To illustrate how MapReduce works, consider a simple input file consisting of tab-delimited records (on the far left of the diagram below). For illustrative purposes, each line will be labeled A through F.
A MapReduce job is specified against this input file and through some internal logic, let’s say MapReduce determines that records A through C should be executed by one map task (Map Task 0) and records D through F should be executed by another (Map Task 1).
When the MapReduce job was defined, a Mapper class was identified. The Mapper class is a class containing a map function. Each map task executes the map task against each input record so that Map Task 0 executes the map function three times, once against Record A, again against Record B, and once again against Record C. Similarly, Map Task 1 executes the map function against each of its three records D through F.
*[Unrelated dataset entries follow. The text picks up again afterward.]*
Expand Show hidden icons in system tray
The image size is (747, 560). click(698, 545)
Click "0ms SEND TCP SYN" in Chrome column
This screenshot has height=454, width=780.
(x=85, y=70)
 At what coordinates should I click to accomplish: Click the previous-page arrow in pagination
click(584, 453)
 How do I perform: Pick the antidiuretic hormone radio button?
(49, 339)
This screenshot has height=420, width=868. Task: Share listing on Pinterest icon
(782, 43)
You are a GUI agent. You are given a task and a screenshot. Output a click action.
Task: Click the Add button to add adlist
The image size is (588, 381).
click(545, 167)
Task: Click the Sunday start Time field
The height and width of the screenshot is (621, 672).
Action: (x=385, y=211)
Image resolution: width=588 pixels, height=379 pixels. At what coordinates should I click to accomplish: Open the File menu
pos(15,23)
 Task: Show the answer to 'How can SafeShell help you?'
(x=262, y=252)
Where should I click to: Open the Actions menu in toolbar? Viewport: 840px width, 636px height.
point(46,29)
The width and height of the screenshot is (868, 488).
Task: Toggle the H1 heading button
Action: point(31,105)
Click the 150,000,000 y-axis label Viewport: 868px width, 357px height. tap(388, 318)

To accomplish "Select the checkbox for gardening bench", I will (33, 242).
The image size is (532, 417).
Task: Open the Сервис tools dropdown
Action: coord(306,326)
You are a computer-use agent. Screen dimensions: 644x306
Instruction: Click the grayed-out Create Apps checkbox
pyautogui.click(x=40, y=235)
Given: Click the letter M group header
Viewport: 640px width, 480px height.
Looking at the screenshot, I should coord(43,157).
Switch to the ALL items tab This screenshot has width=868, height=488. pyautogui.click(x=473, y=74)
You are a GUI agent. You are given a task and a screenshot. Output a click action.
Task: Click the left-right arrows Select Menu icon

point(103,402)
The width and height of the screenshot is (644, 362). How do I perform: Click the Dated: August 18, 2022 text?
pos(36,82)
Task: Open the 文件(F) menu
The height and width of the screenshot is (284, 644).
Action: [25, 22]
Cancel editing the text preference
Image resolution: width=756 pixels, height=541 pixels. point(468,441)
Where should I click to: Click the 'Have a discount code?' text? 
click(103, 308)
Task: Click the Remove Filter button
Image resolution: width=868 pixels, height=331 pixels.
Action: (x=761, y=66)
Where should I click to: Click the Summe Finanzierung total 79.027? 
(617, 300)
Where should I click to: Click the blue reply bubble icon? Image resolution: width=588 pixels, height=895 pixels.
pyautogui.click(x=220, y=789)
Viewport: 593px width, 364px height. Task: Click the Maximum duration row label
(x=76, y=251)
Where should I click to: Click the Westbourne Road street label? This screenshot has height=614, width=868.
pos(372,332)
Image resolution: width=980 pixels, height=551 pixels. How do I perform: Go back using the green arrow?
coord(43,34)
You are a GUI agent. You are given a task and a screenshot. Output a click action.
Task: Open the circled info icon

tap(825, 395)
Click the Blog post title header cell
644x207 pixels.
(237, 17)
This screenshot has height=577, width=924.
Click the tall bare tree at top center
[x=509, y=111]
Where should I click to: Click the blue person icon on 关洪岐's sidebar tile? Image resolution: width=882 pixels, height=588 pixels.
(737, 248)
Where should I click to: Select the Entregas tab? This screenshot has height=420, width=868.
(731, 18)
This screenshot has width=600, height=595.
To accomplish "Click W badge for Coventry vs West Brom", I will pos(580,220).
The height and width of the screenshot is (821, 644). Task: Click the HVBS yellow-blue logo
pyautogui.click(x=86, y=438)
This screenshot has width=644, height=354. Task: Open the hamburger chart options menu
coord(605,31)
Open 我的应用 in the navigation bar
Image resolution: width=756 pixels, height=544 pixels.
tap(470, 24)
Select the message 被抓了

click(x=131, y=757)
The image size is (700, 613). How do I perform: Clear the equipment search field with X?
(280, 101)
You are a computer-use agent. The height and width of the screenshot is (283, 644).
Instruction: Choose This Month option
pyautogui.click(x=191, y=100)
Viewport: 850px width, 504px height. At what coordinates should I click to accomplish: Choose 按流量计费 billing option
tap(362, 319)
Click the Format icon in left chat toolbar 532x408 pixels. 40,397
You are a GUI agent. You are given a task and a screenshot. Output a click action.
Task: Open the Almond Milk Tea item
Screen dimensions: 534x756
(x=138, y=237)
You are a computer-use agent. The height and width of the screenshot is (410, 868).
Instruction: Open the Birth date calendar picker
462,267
The map function is written to accept a single line of incoming data and is expected to emit output data in the form of key and value combinations. A typical map function emits a single key and value derived from the incoming data, but it is possible that the map function generates zero or multiple key and value combinations in response to the incoming data. In our example, there is a one-to-one correlation between input data lines and key-value combinations emitted by the map function.
What then should the keys and values emitted by the map function be? In our example, keys are identified as k1, k2, and k3 with various values associated with each. What is provided for the key and value by a given map function is totally up to the Mapper class developer, but typically the key is some value around which data can be grouped and the value is some input value – that can include a delimited list of values, an XML or JSON fragment, or something even more complex - that will be useful to the reduce function. If that isn’t 100% clear right now, then hopefully it will once we’ve covered the reduce function.
Once the map tasks have completed their work, the data output from their various calls of the map function are sorted and shuffled so that all values associated with a given key are arrayed together. Reduce tasks are generated and keys and their values are handed over to the tasks for processing. In our example, MapReduce has generated two reduce tasks and handed the values for k1 and k2 to Reduce Task 0 and values for k3 to Reduce Task 1.
As part of the MapReduce job definition, a Reducer class was defined. This class contains a reduce function and this function is supplied a key value and its array of associated values for processing by the reduce task. The reduce function typically generates a summarized value derived across the array of values for the given key but as before the developer maintains quite a bit of flexibility in terms of what output is emitted and how it is derived.
The reduce function output for each reducer task is written to a file in the output folder identified as part of the MapReduce job’s configuration. A single file is associated with each reduce task so that in our example with two reduce tasks there are two output files produced. These files can be accessed individually but more typically they are combined into a single output file using the getmerge command (at the command line) or similar functionality.
If that explanation makes sense, let's add a little complexity to the story. Not every job consists of both a Mapper and a Reducer class. At a minimum, a MapReduce job must have a Mapper class but if all the data processing work can be tackled through the map function, that will be the end of the road. In that scenario, the output files align with the map tasks and will be found with similar names in the output folder identified with the job configuration.
In addition, MapReduce jobs can accept a Combiner class. The Combiner class is defined like the Reducer class (and has a reduce function) but it is run on the data associated with a single map task. The idea behind the Combiner class is that some data can be "reduced" (summarized) before it is sorted and shuffled. Sorting and shuffling data to get it over to the reduce tasks is an expensive operation and the Combiner class can serve as an optimizer to reduce the amount of data moving between tasks. Combiner classes are by no means required and you should consider using them when you absolutely must squeeze performance out of our MapReduce job.